**WORK ORDER**. Scan the records for the word "editor". Copy each line that includes it.

**AVAILABLE DATA**.
━━━━━━
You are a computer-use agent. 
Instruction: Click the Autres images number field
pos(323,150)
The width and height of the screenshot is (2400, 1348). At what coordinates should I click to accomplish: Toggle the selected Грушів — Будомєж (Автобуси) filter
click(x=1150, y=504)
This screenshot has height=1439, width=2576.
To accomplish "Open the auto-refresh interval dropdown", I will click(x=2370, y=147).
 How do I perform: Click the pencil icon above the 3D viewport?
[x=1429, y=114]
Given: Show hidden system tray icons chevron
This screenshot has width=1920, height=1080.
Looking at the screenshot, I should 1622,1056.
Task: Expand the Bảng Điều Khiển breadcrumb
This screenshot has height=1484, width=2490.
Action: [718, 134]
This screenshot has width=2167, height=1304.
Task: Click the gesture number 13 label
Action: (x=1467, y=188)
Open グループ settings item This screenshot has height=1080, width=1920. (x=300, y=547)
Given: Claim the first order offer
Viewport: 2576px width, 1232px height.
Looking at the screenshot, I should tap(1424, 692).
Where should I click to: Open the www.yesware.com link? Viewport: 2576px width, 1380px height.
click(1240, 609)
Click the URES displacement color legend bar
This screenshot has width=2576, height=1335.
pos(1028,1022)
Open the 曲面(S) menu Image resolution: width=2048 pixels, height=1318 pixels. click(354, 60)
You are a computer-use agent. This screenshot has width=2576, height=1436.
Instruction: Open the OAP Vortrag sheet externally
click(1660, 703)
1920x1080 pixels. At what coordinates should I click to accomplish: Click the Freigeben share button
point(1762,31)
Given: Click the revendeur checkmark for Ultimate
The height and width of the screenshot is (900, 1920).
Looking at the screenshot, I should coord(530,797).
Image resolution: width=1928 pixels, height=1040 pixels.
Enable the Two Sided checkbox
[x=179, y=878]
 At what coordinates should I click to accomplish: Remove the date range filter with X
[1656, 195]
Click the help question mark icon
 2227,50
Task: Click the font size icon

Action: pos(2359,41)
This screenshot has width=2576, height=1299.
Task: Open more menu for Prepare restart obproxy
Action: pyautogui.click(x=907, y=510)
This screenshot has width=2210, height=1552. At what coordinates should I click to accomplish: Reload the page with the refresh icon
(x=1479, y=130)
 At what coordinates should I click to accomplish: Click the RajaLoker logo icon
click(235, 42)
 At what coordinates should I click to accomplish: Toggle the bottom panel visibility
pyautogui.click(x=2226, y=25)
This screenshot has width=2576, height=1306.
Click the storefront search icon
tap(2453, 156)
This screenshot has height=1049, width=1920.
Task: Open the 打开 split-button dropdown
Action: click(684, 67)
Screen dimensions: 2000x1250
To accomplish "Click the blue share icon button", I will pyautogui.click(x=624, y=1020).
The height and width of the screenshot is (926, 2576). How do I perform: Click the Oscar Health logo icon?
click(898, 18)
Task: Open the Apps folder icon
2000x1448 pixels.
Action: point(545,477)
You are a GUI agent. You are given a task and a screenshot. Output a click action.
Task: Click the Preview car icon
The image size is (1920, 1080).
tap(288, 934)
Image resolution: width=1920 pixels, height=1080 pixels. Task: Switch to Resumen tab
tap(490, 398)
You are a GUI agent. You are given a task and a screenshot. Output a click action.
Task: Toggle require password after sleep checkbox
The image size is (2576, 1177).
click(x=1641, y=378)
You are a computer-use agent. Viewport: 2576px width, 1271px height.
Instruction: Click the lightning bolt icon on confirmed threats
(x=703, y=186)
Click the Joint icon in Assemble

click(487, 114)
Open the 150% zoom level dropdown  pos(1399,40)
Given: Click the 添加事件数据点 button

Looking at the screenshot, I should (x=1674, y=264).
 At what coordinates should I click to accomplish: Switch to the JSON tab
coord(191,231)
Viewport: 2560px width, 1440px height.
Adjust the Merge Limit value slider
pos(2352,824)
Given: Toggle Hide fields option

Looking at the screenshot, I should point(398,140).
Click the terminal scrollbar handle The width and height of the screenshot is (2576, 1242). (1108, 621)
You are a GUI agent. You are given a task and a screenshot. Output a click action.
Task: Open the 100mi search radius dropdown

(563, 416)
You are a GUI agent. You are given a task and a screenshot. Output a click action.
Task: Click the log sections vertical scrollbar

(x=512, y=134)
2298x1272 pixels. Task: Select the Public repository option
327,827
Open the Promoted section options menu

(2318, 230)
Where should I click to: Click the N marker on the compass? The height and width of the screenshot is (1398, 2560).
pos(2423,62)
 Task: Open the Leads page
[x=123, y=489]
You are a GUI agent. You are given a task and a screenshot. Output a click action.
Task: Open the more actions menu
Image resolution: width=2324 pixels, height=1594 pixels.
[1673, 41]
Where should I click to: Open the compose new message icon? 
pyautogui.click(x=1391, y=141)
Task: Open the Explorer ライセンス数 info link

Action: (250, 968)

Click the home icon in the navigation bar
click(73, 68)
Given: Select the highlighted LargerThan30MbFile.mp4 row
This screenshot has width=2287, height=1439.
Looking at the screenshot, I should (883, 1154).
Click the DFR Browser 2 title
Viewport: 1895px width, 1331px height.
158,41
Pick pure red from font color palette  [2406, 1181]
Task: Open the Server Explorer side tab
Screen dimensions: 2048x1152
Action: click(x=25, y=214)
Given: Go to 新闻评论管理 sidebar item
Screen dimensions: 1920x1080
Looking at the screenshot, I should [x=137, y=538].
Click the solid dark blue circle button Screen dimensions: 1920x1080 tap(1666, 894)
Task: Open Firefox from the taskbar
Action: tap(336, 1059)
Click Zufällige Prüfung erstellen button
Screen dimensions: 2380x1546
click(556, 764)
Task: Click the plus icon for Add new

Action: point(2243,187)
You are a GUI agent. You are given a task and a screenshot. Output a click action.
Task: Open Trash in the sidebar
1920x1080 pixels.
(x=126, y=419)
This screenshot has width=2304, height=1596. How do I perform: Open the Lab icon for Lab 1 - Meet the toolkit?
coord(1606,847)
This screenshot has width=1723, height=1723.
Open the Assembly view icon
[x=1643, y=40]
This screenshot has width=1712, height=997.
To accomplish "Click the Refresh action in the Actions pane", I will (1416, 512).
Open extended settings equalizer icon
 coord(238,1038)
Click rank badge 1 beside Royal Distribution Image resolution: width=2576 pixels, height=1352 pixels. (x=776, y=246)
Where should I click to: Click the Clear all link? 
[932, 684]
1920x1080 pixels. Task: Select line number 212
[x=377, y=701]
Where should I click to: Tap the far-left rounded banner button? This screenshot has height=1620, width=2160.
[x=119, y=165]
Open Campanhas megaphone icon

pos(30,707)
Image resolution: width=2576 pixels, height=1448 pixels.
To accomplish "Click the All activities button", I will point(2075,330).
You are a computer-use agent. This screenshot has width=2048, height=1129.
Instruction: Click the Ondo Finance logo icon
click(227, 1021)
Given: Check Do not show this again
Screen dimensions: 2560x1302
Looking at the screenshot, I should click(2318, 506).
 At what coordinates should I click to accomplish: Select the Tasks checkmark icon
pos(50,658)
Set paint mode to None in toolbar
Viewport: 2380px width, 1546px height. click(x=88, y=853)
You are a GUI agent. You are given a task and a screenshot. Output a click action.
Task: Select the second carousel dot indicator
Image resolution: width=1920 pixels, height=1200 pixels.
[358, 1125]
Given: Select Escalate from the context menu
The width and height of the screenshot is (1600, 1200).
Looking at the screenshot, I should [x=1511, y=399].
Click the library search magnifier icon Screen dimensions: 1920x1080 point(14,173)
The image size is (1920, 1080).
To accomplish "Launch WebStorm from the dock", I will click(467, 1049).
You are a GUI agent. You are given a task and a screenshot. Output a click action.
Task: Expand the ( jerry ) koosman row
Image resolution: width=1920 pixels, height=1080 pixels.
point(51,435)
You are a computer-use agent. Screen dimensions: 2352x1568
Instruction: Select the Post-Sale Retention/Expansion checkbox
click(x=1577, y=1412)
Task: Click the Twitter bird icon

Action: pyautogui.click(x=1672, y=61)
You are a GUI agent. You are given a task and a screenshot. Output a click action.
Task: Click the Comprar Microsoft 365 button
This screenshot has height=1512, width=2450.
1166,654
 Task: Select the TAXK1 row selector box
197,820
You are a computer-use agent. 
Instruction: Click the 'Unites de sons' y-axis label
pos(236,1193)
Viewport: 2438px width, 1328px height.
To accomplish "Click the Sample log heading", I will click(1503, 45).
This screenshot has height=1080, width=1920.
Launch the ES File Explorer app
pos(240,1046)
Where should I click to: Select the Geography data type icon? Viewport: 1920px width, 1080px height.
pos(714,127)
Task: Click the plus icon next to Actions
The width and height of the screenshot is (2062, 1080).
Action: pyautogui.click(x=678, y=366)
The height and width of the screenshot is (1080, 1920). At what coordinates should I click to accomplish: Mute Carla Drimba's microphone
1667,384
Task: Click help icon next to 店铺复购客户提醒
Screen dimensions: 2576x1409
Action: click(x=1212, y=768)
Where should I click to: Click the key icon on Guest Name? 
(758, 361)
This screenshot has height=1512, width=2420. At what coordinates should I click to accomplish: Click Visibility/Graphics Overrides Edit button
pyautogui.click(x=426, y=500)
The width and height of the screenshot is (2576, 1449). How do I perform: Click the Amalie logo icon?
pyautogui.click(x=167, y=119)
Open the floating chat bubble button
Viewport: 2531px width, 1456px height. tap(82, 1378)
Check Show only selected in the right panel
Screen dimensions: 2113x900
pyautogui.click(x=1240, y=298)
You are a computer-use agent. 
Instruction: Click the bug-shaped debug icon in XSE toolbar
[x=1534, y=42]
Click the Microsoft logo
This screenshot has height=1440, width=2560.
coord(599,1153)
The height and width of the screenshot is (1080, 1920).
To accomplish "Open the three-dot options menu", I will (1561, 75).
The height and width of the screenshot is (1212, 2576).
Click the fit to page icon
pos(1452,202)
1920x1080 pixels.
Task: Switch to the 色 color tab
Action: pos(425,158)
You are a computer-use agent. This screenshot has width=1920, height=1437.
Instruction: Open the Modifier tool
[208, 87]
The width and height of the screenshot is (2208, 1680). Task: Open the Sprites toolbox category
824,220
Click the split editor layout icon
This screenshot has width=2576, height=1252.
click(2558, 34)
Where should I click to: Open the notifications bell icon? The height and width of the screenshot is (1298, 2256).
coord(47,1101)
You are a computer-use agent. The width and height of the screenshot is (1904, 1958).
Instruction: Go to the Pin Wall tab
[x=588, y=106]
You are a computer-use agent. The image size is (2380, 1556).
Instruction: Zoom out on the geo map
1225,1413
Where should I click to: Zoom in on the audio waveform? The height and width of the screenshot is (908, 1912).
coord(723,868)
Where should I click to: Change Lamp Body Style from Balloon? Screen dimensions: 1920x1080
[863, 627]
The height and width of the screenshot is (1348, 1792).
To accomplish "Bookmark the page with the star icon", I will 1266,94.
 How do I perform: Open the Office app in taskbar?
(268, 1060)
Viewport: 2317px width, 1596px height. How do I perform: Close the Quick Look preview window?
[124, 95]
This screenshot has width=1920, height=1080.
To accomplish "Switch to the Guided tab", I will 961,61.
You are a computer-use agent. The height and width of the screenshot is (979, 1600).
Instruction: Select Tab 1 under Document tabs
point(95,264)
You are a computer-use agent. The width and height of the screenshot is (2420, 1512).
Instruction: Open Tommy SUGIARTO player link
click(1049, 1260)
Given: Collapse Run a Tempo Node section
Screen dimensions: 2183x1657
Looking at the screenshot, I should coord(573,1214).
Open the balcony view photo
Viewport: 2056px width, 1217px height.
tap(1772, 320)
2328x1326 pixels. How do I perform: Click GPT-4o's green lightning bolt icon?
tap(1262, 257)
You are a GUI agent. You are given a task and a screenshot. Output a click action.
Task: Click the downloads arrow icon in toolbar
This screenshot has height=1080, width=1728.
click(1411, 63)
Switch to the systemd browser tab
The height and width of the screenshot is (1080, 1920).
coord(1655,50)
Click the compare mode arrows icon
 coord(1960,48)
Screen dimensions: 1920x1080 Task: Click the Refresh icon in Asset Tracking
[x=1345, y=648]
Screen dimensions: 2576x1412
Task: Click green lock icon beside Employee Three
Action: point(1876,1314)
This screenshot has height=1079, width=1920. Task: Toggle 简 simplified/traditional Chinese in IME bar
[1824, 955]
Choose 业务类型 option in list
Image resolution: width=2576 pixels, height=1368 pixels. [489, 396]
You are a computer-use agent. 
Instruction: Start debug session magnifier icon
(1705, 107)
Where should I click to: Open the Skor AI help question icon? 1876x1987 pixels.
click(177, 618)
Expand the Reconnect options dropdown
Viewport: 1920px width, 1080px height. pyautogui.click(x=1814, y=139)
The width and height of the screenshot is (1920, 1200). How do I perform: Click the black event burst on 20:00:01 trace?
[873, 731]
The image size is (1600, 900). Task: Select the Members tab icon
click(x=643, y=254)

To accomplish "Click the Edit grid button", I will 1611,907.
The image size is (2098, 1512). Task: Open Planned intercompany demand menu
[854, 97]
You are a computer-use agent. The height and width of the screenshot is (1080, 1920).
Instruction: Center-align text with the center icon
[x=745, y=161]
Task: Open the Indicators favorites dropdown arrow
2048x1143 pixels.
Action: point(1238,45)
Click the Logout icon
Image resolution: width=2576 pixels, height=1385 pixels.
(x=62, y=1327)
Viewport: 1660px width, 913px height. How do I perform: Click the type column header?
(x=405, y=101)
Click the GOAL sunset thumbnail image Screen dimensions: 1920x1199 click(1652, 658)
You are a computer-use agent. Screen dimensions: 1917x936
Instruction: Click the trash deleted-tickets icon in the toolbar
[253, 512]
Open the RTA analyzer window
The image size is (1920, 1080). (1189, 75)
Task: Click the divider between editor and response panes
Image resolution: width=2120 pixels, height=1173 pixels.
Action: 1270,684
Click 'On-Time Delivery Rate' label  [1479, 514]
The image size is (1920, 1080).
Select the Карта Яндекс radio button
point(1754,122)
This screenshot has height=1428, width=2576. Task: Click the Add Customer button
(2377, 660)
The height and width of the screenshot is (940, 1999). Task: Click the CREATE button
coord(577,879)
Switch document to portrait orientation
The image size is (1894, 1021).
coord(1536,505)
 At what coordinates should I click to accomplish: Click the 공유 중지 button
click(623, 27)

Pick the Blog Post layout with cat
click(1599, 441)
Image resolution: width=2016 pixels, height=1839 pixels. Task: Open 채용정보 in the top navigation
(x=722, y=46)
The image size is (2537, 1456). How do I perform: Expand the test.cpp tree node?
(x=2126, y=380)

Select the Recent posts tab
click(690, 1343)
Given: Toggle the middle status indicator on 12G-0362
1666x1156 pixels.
━━━━━━
**YOUR RESPONSE**.
Click the split editor layout icon
Task: Click the divider between editor and response panes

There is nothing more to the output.